El anterior 9 de noviembre el Senador Álvaro Uribe Vélez publicó en su Twitter:

“Los escritos de MAURICIO Archila, integrante del CINEP y de la Comisión de la Verdad, son calumniosos y apologistas del terrorismo”.

Esta revista se opone rotundamente a la estigmatización de este historiador, y a su vez, a los prejuicios que tiene la facción política del senador sobre la labor histórica de la Comisión de la Verdad.
Mauricio Archila Neira es uno de los investigadores más importantes sobre la historia de la protesta social; libros como Idas y venidas, vueltas y revueltas han inspirado a cientos de historiadores por su rigor, claridad, y compromiso político, más allá de cualquier postura partidaria o sectaria.

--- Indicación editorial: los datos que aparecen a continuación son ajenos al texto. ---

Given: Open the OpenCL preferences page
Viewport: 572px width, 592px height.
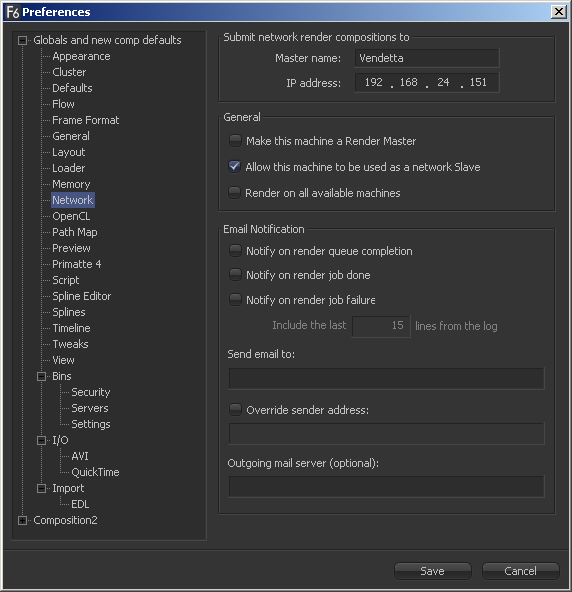Looking at the screenshot, I should [x=71, y=216].
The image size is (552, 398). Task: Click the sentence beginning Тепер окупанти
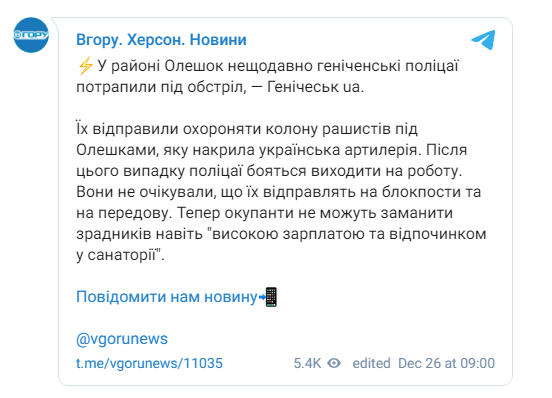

Junto con Archila, defendemos la importancia de la presencia de historiadores en la Comisión de Verdad, pues ellos, con sus herramientas analíticas, son capaces de contextualizar los hechos del conflicto. Los historiadores son fundamentales para el esclarecimiento de la verdad, pues muestran cómo los hechos no son fruto del azar, sino de la ominosa lógica del conflicto, que involucra a múltiples agentes.

Mauricio Archila es un gran conocedor del trabajo que diferentes organizaciones han llevado con víctimas del conflicto y un defensor de la importancia de la memoria para el proceso de reconciliación. La estigmatización no solo desconoce el trabajo riguroso y responsable de Archila como investigador y docente, sino que menoscaba la labor de los historiadores y el ejercicio del pensamiento crítico. La sociedad colombiana necesita poder reflexionar, debatir y discernir de manera pública y libre sobre su pasado. El rigor investigativo y crítico enriquece este debate; la estigmatización lo degrada, reemplazando los argumentos por improperios personales.